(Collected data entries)
=======
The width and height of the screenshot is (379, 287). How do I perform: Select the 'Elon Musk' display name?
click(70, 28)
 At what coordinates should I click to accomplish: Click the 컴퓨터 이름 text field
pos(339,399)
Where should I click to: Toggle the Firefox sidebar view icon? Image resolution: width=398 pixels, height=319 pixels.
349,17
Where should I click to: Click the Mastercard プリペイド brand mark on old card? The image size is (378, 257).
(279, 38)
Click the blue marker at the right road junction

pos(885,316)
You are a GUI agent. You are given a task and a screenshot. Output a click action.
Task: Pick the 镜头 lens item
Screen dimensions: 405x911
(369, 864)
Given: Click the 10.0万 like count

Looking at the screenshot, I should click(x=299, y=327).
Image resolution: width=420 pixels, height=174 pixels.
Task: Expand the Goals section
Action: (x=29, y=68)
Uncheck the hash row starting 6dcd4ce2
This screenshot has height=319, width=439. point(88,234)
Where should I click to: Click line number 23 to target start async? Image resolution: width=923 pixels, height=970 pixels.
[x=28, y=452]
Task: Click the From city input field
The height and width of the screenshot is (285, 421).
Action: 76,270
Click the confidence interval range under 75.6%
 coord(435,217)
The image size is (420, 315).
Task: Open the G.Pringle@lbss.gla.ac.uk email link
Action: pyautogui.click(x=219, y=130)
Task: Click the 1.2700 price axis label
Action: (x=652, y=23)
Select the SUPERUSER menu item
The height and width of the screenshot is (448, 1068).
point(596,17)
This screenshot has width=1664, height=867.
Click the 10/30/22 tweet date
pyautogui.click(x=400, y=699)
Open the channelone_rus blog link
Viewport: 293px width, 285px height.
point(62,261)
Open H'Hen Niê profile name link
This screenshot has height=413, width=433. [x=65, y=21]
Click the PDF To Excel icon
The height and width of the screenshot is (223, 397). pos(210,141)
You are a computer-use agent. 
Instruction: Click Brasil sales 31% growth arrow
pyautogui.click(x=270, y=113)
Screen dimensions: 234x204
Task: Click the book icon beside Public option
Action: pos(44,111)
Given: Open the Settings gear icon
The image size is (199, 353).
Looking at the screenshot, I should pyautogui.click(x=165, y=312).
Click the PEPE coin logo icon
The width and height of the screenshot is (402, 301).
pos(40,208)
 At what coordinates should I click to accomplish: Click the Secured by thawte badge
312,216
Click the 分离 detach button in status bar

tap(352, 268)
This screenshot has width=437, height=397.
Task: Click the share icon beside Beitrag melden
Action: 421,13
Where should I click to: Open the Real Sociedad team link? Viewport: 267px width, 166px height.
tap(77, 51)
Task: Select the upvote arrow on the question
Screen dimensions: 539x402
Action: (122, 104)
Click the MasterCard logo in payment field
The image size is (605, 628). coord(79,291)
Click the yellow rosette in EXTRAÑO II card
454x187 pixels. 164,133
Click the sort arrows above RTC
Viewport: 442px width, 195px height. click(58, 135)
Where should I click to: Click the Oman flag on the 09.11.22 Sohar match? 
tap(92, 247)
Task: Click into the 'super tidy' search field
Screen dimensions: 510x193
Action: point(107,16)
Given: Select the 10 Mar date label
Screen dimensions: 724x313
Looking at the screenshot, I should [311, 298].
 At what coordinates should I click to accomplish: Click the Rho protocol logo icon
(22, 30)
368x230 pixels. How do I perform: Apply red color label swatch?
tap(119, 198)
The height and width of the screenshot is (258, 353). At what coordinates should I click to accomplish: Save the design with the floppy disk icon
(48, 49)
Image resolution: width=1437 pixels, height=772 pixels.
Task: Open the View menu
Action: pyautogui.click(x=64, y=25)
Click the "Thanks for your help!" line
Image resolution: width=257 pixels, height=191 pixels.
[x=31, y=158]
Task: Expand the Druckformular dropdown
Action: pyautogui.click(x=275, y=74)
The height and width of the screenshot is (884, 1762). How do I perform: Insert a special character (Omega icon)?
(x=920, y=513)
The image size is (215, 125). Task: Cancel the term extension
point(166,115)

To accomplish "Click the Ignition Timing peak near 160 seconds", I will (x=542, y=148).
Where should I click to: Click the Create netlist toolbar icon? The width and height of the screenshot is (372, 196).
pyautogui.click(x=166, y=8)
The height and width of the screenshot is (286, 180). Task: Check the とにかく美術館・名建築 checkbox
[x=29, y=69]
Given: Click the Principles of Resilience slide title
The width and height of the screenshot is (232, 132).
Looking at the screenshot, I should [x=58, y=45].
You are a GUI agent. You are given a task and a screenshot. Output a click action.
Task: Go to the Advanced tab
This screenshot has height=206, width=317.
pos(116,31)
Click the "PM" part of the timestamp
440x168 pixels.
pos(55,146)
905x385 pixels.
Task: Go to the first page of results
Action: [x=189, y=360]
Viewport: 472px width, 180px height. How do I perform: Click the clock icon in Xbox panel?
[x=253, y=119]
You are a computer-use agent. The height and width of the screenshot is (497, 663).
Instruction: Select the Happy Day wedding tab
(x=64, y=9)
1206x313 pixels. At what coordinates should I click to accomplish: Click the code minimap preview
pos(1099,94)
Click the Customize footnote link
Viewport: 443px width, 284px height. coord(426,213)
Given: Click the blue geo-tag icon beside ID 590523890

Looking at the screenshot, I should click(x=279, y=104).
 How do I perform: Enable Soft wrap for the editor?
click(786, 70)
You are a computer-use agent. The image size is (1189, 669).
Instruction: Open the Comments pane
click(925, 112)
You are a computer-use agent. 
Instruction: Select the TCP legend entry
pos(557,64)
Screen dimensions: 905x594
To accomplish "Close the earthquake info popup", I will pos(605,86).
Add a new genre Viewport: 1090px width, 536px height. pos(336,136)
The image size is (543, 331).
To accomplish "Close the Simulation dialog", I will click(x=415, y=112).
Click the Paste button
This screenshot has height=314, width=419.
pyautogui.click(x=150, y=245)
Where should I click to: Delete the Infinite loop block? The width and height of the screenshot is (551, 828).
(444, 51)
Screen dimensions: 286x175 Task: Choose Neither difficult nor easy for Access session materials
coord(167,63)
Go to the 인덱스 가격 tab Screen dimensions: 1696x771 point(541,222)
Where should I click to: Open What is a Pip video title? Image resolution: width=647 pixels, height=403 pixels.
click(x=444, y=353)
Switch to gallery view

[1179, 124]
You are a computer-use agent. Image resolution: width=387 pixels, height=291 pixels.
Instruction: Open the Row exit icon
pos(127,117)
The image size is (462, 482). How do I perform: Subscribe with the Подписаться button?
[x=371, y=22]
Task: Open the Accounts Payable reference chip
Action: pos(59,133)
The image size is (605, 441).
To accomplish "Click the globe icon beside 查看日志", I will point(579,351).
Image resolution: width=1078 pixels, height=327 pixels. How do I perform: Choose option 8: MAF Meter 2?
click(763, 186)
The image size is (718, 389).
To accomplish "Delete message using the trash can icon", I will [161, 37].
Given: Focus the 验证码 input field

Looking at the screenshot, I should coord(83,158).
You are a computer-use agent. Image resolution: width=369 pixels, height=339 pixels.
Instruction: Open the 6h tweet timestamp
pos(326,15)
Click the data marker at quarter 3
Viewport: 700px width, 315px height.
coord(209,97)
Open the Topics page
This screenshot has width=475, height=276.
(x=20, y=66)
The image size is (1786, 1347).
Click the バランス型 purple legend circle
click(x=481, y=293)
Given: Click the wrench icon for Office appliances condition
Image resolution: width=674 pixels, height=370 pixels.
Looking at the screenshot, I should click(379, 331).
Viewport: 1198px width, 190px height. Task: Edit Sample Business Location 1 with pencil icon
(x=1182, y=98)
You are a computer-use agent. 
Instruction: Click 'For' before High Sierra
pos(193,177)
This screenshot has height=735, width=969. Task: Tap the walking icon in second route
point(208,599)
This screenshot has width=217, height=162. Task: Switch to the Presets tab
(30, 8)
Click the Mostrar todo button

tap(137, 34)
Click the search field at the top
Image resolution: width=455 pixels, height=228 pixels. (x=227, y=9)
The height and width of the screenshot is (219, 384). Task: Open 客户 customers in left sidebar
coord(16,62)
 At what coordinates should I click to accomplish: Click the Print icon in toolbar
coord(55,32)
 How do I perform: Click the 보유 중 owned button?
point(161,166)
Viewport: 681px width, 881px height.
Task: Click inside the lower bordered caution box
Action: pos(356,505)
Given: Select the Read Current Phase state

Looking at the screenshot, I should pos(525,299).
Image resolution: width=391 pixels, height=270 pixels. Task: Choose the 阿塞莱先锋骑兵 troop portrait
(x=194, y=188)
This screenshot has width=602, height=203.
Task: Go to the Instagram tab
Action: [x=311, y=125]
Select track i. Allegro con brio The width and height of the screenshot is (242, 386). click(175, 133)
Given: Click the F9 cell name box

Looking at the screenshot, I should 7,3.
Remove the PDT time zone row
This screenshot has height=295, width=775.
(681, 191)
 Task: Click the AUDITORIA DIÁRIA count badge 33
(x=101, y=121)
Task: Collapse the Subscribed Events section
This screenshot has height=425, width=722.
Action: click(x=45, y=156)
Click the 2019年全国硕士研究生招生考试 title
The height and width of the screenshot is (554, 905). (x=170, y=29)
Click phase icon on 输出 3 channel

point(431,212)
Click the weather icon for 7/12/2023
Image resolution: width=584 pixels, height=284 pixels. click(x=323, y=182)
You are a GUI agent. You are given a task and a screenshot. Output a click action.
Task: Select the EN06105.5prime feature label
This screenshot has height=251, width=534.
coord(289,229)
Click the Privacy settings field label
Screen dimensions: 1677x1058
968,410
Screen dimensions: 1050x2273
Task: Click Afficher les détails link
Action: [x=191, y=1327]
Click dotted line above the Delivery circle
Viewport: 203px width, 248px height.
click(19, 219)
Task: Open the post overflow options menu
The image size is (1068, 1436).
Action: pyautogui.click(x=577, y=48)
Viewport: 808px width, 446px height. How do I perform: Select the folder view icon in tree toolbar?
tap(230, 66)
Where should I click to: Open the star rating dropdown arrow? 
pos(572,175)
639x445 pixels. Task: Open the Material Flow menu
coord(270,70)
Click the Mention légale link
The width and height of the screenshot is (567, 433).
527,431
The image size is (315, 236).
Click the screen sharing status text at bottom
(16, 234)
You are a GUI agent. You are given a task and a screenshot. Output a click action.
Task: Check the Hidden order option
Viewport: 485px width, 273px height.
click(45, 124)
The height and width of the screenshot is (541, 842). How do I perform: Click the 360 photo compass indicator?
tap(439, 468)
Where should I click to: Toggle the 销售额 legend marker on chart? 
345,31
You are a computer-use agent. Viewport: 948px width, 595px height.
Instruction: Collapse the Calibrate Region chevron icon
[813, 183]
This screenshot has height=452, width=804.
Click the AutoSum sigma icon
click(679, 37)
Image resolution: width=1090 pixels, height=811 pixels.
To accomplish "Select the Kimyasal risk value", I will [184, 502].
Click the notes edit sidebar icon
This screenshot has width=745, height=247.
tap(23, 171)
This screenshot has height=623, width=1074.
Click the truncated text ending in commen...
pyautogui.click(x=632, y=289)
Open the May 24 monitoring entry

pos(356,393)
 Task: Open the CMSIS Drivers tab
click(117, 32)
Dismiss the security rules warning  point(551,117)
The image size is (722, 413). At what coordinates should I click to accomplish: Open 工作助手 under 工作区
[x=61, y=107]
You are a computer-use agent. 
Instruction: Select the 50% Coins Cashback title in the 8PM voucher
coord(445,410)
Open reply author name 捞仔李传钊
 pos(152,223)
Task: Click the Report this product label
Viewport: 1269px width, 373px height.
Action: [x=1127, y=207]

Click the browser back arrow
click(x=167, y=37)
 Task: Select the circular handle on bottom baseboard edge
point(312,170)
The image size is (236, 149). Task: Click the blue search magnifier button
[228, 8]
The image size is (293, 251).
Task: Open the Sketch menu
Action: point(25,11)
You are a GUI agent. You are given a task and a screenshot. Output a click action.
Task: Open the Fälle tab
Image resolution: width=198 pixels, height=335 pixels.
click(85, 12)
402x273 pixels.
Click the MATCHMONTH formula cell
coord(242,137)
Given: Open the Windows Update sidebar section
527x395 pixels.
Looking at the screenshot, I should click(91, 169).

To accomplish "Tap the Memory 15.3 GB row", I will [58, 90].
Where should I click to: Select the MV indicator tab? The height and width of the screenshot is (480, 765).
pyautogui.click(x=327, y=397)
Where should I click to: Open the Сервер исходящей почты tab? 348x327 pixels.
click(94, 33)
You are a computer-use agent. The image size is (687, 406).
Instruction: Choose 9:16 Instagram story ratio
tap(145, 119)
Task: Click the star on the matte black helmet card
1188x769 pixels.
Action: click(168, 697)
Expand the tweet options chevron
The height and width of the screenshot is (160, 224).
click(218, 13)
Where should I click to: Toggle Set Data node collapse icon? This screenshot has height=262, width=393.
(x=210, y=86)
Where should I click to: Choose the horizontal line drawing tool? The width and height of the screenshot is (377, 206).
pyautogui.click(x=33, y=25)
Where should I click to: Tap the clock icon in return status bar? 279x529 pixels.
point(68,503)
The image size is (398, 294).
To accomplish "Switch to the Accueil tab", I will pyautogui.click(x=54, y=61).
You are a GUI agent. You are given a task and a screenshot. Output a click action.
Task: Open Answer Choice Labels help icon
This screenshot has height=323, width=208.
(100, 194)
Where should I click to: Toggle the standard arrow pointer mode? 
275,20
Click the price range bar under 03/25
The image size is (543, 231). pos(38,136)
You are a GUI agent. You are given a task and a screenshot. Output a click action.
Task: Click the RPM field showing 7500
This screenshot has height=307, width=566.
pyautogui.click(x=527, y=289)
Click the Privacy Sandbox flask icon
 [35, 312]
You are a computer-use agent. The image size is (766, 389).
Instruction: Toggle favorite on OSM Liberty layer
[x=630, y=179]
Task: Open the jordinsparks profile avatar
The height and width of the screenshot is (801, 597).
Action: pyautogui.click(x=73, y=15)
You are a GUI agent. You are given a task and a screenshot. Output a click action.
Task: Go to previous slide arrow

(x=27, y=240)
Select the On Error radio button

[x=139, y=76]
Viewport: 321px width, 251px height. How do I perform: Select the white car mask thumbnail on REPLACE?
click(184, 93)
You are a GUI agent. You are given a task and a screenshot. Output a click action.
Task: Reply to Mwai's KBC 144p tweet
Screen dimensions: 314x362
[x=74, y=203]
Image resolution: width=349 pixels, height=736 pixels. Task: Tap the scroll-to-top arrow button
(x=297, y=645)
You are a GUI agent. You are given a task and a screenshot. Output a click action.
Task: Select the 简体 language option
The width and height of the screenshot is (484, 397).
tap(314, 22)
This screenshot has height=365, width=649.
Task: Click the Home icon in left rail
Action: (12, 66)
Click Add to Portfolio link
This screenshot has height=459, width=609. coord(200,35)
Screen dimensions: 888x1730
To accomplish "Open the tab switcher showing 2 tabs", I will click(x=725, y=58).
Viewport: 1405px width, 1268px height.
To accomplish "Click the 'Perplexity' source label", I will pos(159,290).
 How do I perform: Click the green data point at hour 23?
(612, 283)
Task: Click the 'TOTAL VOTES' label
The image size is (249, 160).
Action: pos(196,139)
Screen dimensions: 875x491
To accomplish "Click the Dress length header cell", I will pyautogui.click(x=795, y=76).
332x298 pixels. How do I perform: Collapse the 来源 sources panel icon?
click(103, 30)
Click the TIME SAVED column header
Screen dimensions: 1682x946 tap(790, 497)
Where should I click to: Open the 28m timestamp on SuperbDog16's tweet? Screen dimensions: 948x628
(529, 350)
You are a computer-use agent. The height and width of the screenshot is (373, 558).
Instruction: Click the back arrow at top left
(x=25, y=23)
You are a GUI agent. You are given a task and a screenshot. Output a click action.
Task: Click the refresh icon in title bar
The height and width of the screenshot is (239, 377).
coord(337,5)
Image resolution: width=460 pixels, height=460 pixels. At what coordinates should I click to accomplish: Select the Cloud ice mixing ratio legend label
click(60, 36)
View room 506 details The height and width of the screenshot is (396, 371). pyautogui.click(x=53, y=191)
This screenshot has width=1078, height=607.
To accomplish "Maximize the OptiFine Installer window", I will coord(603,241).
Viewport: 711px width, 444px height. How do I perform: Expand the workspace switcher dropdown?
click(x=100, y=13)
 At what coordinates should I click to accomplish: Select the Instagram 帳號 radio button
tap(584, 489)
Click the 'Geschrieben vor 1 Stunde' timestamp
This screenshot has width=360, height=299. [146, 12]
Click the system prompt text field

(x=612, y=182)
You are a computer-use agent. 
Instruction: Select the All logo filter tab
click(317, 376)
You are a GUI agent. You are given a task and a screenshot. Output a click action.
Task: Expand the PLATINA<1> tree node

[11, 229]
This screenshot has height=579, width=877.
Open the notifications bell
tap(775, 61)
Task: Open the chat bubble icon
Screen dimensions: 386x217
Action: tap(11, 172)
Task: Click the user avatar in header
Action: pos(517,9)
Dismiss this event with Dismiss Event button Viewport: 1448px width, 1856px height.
=======
What to do: From the entries above, restate word for word the lines from the line containing "Click the 10/30/22 tweet date" to the line containing "Click the PEPE coin logo icon", both ends included, and nothing more.

Output of the exercise:
Click the 10/30/22 tweet date
pyautogui.click(x=400, y=699)
Open the channelone_rus blog link
Viewport: 293px width, 285px height.
point(62,261)
Open H'Hen Niê profile name link
This screenshot has height=413, width=433. [x=65, y=21]
Click the PDF To Excel icon
The height and width of the screenshot is (223, 397). pos(210,141)
You are a computer-use agent. 
Instruction: Click Brasil sales 31% growth arrow
pyautogui.click(x=270, y=113)
Screen dimensions: 234x204
Task: Click the book icon beside Public option
Action: pos(44,111)
Given: Open the Settings gear icon
The image size is (199, 353).
Looking at the screenshot, I should pyautogui.click(x=165, y=312).
Click the PEPE coin logo icon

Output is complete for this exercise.